Seeking: Tall, dark, non-smoker who will open car doors and lend me his coat when it’s cold. Anyone? Anyone? Bueller? I didn’t think so. Why?

A woman is hard-pressed to find a man today that will actually go out of his way to make a reservation, open a door, call you on the phone just to talk or walk you to your front door at the end of the night. This leads to the question: is chivalry dead? Where have all the gentlemen gone? Nowhere. They’re still here, kicking around.

Chivalry isn’t dead; it’s just on life support.

“I don’t know, I don’t think about opening the door I guess?” said Abdi Omar, first-year broadcasting student at Algonquin. “And it’s like, kind of…[lame]. Yeah it’s polite but you gotta get out of your car and walk around to the other side.”

Who is really to blame? Is it a guy’s fault for being an ass? If we’re going down this road, an even bigger question can be raised—is this the price women pay for equality? In an effort to gain, do women have to sacrifice?

“If a guy ever opened the car door for me I’d probably die,” said Sarah Milito, second-year business-accounting student at Algonquin . “No one has ever opened a car door for me!”

Bob Dylan once wrote, The times they are a-changin’ and this could not be more true. For years it was expected for a man to open doors, lend coats in the cold and pay for everything. Then Beyonce happened. Ok, maybe not Beyonce specifically, but we’ll call it the “Destiny’s Child” era; the independent women era.

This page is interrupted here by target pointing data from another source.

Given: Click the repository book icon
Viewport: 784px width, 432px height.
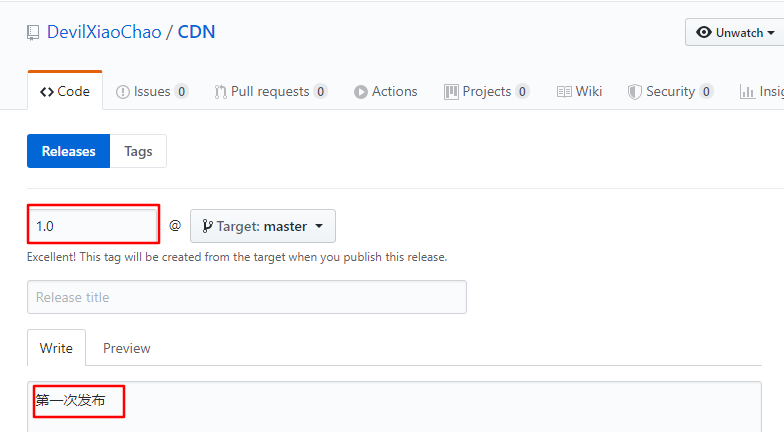Looking at the screenshot, I should [x=34, y=33].
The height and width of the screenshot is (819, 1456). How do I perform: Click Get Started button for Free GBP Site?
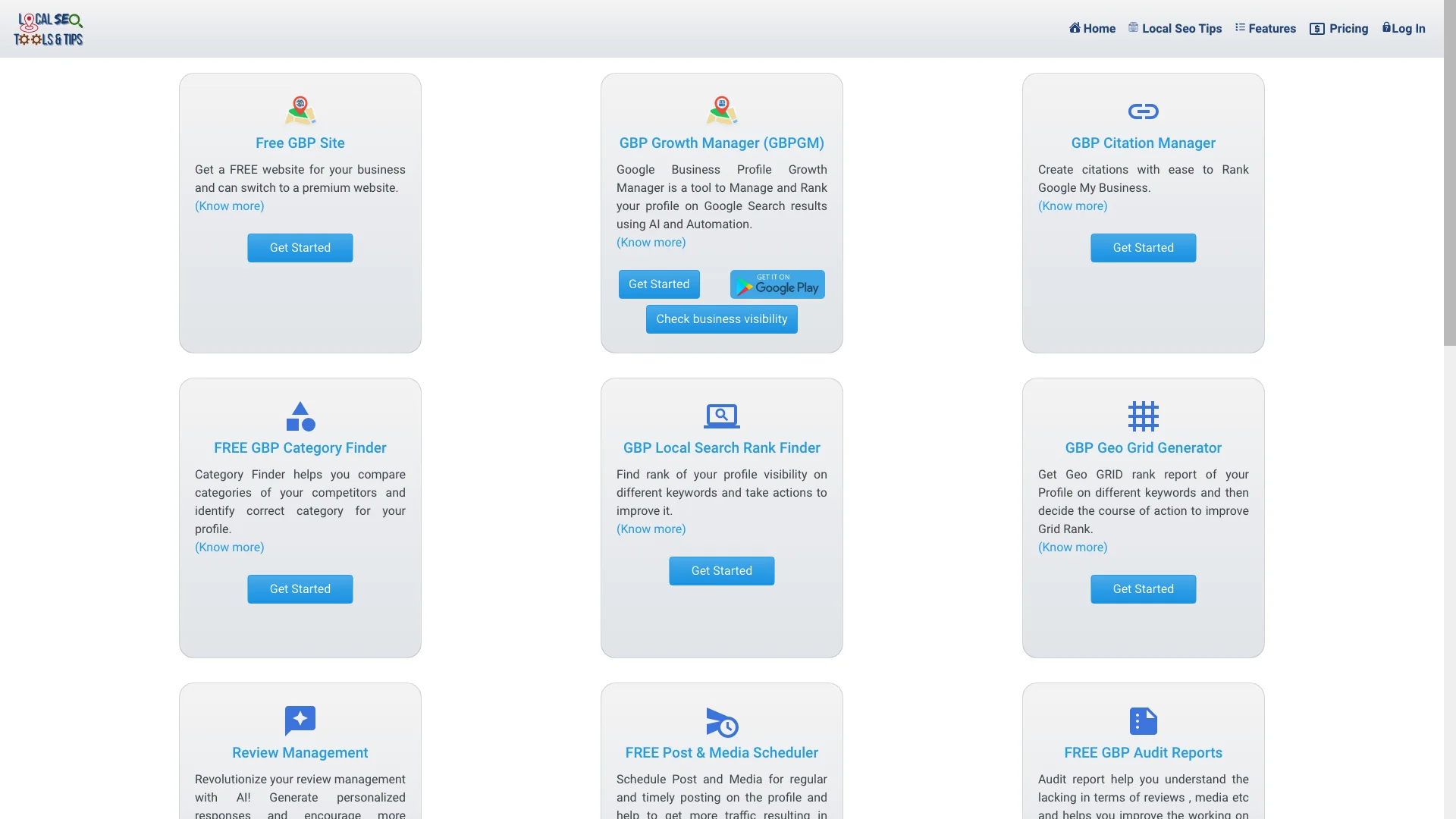click(300, 248)
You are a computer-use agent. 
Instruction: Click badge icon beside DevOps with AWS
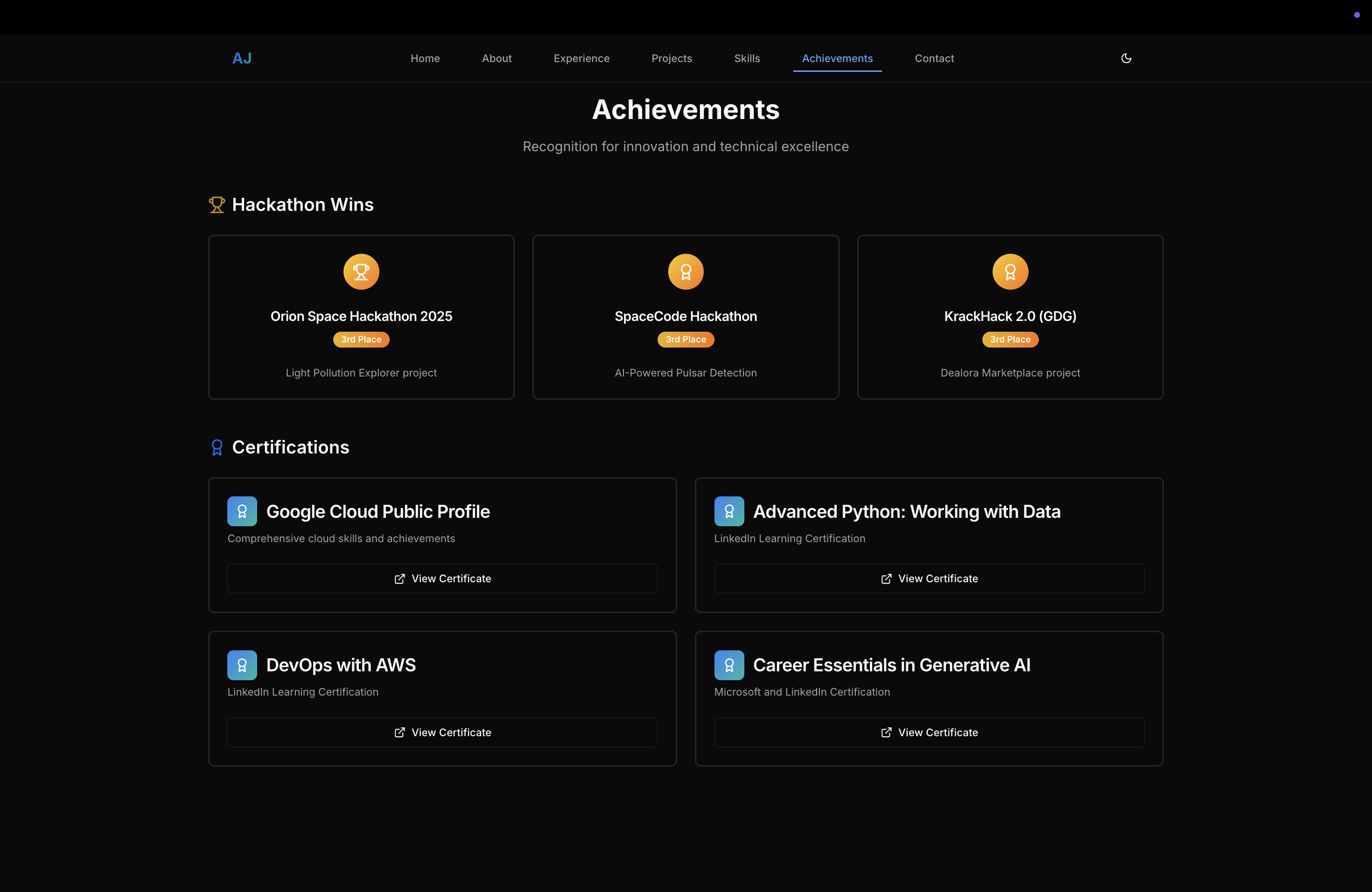242,665
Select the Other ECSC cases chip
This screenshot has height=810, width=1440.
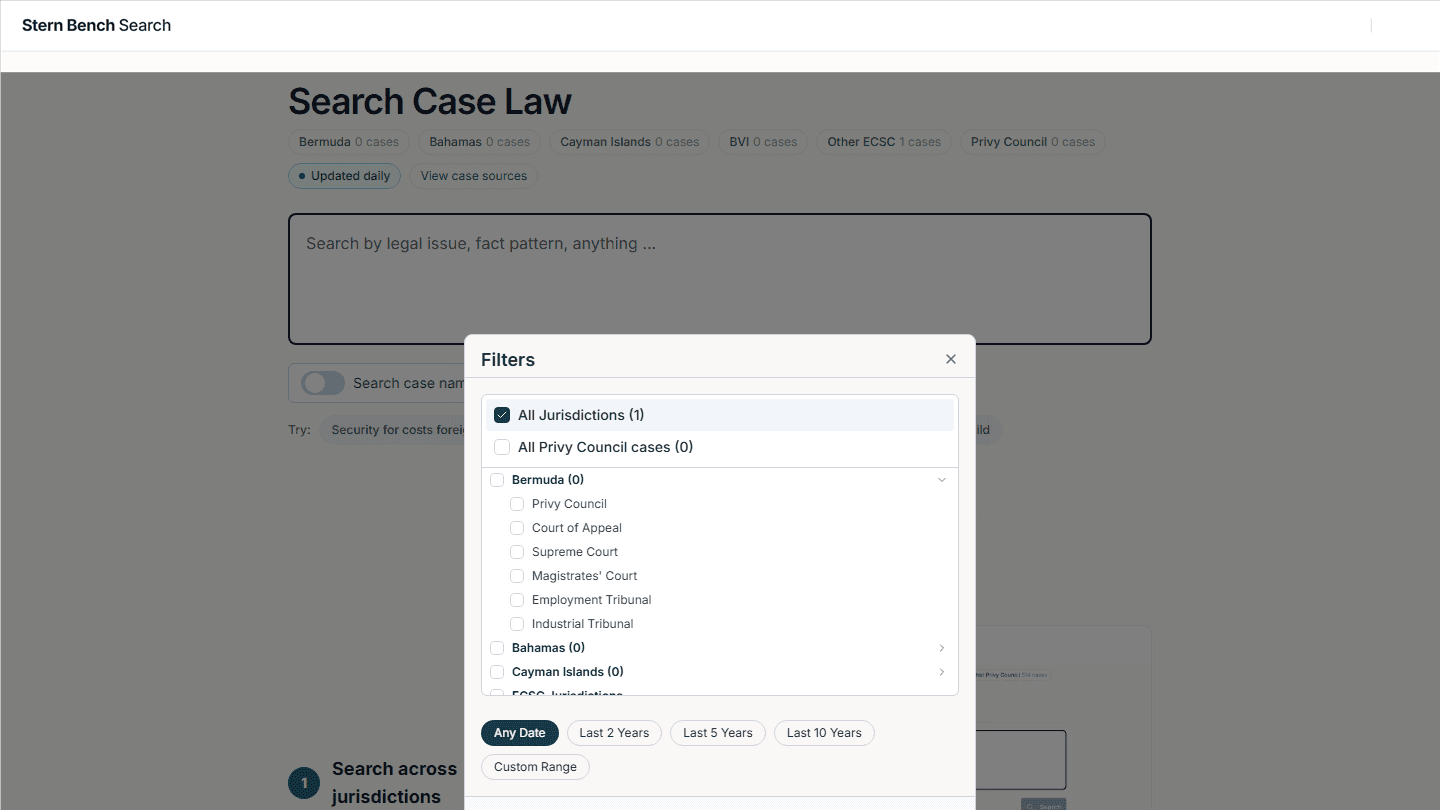click(883, 141)
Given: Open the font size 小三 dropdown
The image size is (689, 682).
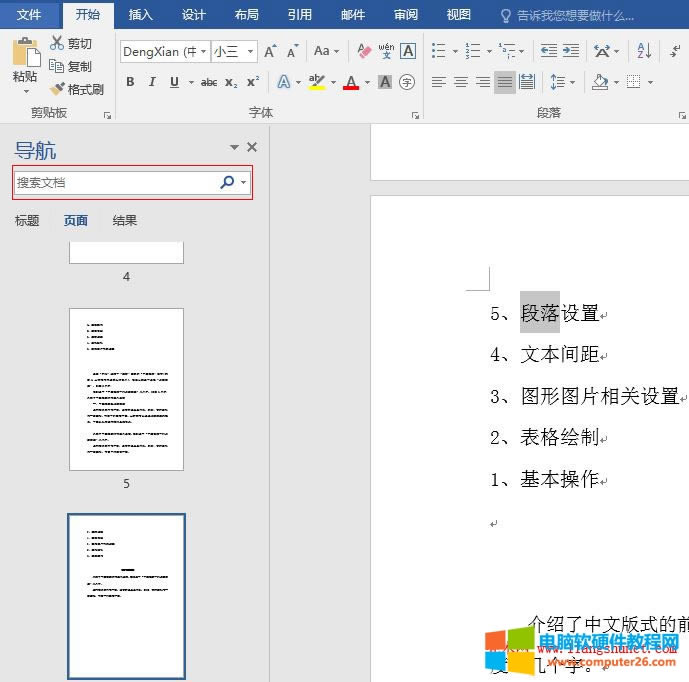Looking at the screenshot, I should [250, 51].
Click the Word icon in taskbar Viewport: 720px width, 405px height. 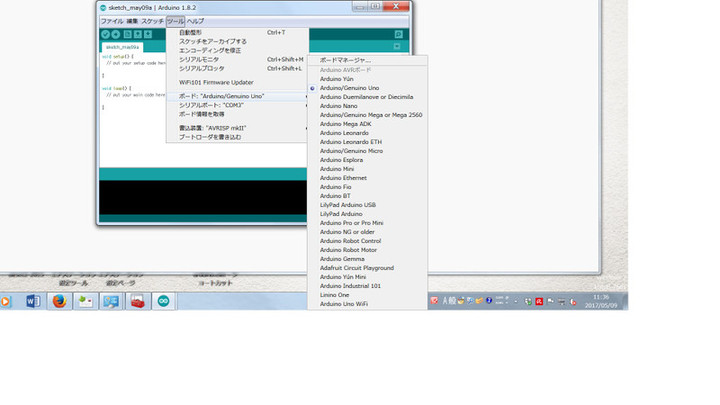point(32,301)
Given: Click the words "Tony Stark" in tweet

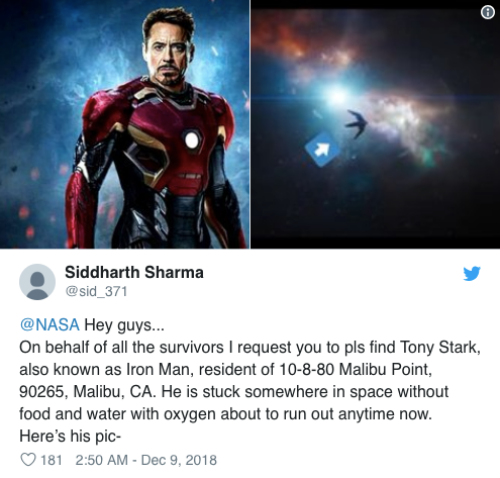Looking at the screenshot, I should coord(440,347).
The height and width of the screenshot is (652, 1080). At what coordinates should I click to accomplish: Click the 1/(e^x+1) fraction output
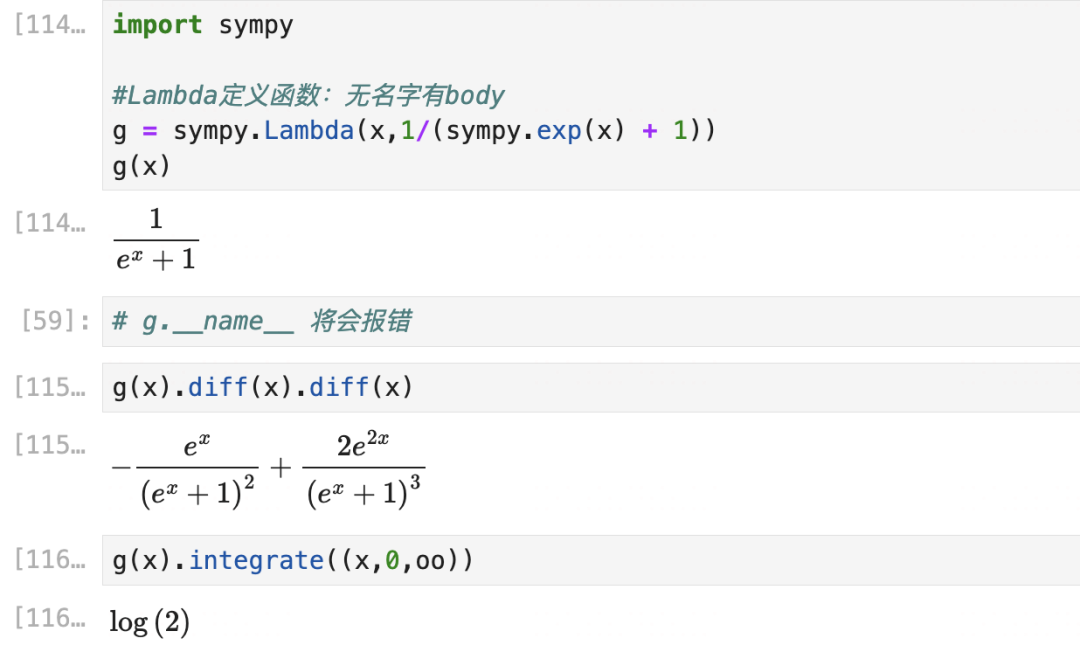point(156,240)
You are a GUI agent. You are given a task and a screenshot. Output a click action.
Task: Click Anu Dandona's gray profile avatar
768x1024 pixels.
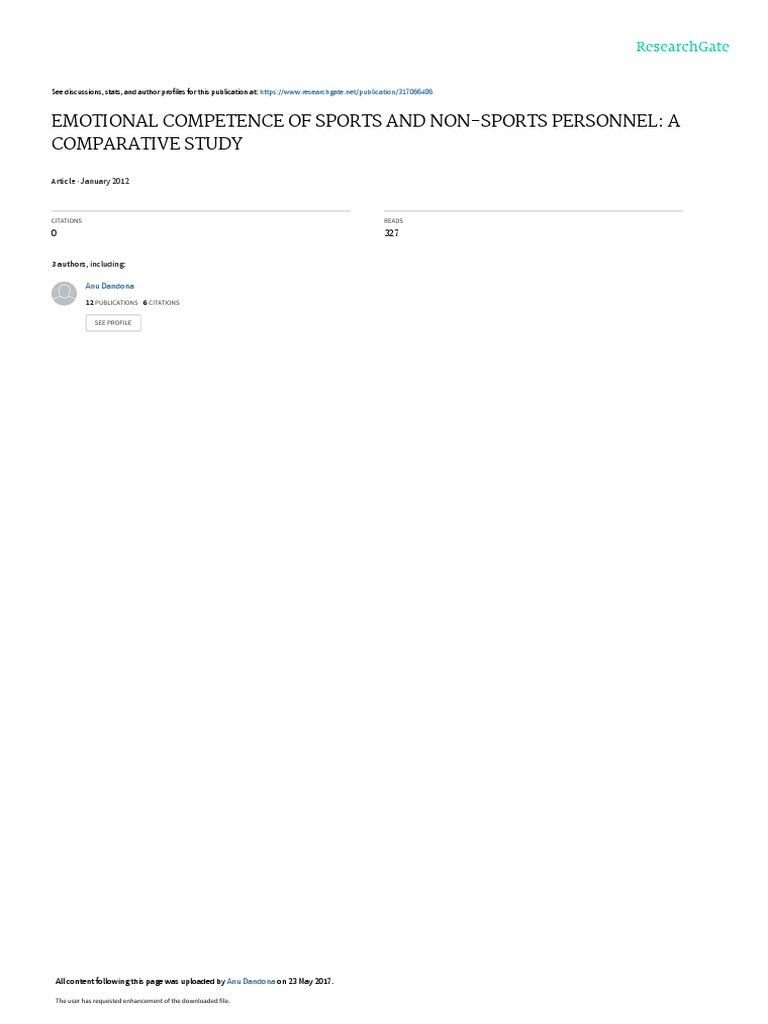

As women, we pride ourselves on our ability to hold our own. We vote, we hold the same jobs as men, we raise families on our own and we hold seats in parliament. Women have proven we are just as strong, just as capable as any man. We strive for independence and admire and look up to our strong, trailblazing female peers. The only issue with this is the double standard it creates.

For years now men are told that women are their equals in absolutely everything. They are told and taught that women are capable of doing everything a man could
and should do for them, for themselves. How can we look at a man, demand his respect as a peer and an equal, and then expect him to lay down his coat if there’s a puddle in the road?

Where do we draw the line? Do women really want the knight riding in on a white horse, sweeping us off our feet? Or do we want the world to know that no, I can do my own damn sweeping with the Swiffer I bought myself, thank you.

The way I see it, we can’t have it both ways. We can’t have these ridiculous, idealistic expectations for men or partners because things are one way today but at the same time we long for the way it used to be.

Growing up, my parents instilled the importance of male chivalry; that any guy I was seeing had better open my doors, had better pick up the cheque and had better respect me enough to walk me to my door. Why? It’s polite and cute and would definitely be appreciated, but I’m not going to write a guy off because he sent me a text saying that he was outside instead of coming to my door directly when he comes to pick me up.

I don’t blame any guy for the way things are today. I’m not saying the fault lies in the female population. I’m just saying I can appreciate the idea that the line of what to do and how to act is blurry. It must be extremely frustrating and confusing for any man to find a successful balance between respecting a woman’s independence and flirting with romanticism.

If society and media have taught us anything, when it comes to this particular topic there is no right or wrong, there is no black or white; in fact, there are about 50 shades of grey.